> _Задания и упражнения_:
• a. Ответьте по тексту о новогоднем настроении на три вопроса:
(i) На чем напечатано четверостишие «Бьют часы двенадцать раз…»?
(ii) Каких стажеров изгоняла из профессии первая начальница, упомянутая в тексте?
(iii) С помощью чего, по мнению этой начальницы, изданиям поавантажнее следовало создавать праздничное настроение?
• b. Переименуйте «icon» в «button» в записях от самого начала до строки с «Click the gray» включительно, ничего больше не меняя. Приведите только эти строки.

> _Фрагмент текста_:

ЕВГЕНИЯ ПИЩИКОВА об идеологии новогодней елки за океаном и в родных пенатах
«Бьют часы двенадцать раз, старый год уйдет сейчас. Твердым шагом наш народ вновь вступает в Новый год». Это прекрасное (хотя, увы, анонимное) четверостишие радует меня всякий раз, при каждом новом прочтении. Напечатано оно на старом, аккуратно сохраняемом елочном билете в Кремль. Во многих семьях хранятся эти милые бумажные ворохи: «Постойте-постойте, а это какого же года? Семьдесят второго?» — и, разумеется, ожидаемая радость симпатичного воспоминания. Прелестно. Твердым шагом наш народ вновь вступает в Новый год. Сколько лет прошло, а звучит актуально.
Старый год уйдет сейчас, а новогоднего настроения нет как нет. Во многих газетных статьях и уж тем более во многих блогах встречала я нынешним декабрем эти жалобы: где же ты, праздничная радость? Где эманация, где атмосфера? Куда делись трепетные предновогодние переживания? Всё вроде как всегда. Полны магазины. Открыты елочные базары. Москва забита машинами. По вечерам идет снег. Да, конечно же, пахнет хвоей и мандаринами. Кстати, о последнем тонком наблюдении — по нынешним временам часто приходится читать перепалки, в рамках которых то один, то другой достойнейший журналист обрушивается на иного коллегу: вон, мол, приспособленец и скарамуш, из профессии! По разным причинам — так, нервничаем много. А вот моя первая начальница, старая известинка (исполинский, кстати, тип, великие журналисты журналистычи), изгоняла из профессии только тех стажеров, которые писали, что Новый год пахнет елкой и мандаринами. По ее мнению, тяга к хвойным и цитрусовым должна была кончаться на уровне «Московской правды» и «Вечерней Москвы»; изданиям поавантажнее следовало создавать искомое настроение более тонкими способами. С помощью картонных белок, серебряных космонавтов, сахарных ангелов и бриллиантовых сугробов. Итак, всё как всегда, а эманации праздника нет. В воздухе не разлита утешительная сказка.

> _Записи данных_:
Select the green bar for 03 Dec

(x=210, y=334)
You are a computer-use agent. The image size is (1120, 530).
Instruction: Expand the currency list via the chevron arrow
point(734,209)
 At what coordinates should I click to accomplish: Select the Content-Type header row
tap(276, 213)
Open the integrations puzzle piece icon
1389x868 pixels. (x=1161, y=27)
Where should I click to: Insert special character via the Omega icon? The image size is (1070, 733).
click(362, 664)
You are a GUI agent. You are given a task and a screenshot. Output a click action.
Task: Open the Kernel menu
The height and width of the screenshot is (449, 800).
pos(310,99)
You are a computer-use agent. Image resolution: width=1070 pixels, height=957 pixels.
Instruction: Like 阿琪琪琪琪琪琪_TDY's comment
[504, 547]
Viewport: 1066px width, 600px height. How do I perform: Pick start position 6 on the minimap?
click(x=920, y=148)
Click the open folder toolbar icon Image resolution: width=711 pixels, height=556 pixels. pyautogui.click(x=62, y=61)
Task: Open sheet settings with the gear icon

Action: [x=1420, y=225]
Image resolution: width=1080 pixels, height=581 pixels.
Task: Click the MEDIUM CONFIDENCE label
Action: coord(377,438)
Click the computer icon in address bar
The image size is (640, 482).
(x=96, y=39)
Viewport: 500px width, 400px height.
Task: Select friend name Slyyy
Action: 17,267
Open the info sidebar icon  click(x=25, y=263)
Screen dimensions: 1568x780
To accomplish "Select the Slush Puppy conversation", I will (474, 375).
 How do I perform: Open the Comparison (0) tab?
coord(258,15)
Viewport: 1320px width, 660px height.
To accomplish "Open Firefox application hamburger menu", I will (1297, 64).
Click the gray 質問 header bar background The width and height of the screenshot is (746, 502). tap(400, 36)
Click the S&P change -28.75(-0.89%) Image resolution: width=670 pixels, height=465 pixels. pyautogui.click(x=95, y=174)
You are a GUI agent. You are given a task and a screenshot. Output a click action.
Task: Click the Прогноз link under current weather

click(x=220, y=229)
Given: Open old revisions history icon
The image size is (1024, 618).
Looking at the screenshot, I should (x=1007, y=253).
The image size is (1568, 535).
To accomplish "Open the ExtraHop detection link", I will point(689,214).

> _Ожидаемые ответы_:
• a.
(i) На старом, аккуратно сохраняемом елочном билете в Кремль.
(ii) Тех, которые писали, что Новый год пахнет елкой и мандаринами.
(iii) С помощью картонных белок, серебряных космонавтов, сахарных ангелов и бриллиантовых сугробов.

• b.
Select the green bar for 03 Dec

(x=210, y=334)
You are a computer-use agent. The image size is (1120, 530).
Instruction: Expand the currency list via the chevron arrow
point(734,209)
 At what coordinates should I click to accomplish: Select the Content-Type header row
tap(276, 213)
Open the integrations puzzle piece button
1389x868 pixels. (x=1161, y=27)
Where should I click to: Insert special character via the Omega button? The image size is (1070, 733).
click(362, 664)
You are a GUI agent. You are given a task and a screenshot. Output a click action.
Task: Open the Kernel menu
The height and width of the screenshot is (449, 800).
pos(310,99)
You are a computer-use agent. Image resolution: width=1070 pixels, height=957 pixels.
Instruction: Like 阿琪琪琪琪琪琪_TDY's comment
[504, 547]
Viewport: 1066px width, 600px height. How do I perform: Pick start position 6 on the minimap?
click(x=920, y=148)
Click the open folder toolbar button Image resolution: width=711 pixels, height=556 pixels. pyautogui.click(x=62, y=61)
Task: Open sheet settings with the gear button

Action: [x=1420, y=225]
Image resolution: width=1080 pixels, height=581 pixels.
Task: Click the MEDIUM CONFIDENCE label
Action: coord(377,438)
Click the computer button in address bar
The image size is (640, 482).
(x=96, y=39)
Viewport: 500px width, 400px height.
Task: Select friend name Slyyy
Action: 17,267
Open the info sidebar button  click(x=25, y=263)
Screen dimensions: 1568x780
To accomplish "Select the Slush Puppy conversation", I will (474, 375).
 How do I perform: Open the Comparison (0) tab?
coord(258,15)
Viewport: 1320px width, 660px height.
To accomplish "Open Firefox application hamburger menu", I will (1297, 64).
Click the gray 質問 header bar background The width and height of the screenshot is (746, 502). tap(400, 36)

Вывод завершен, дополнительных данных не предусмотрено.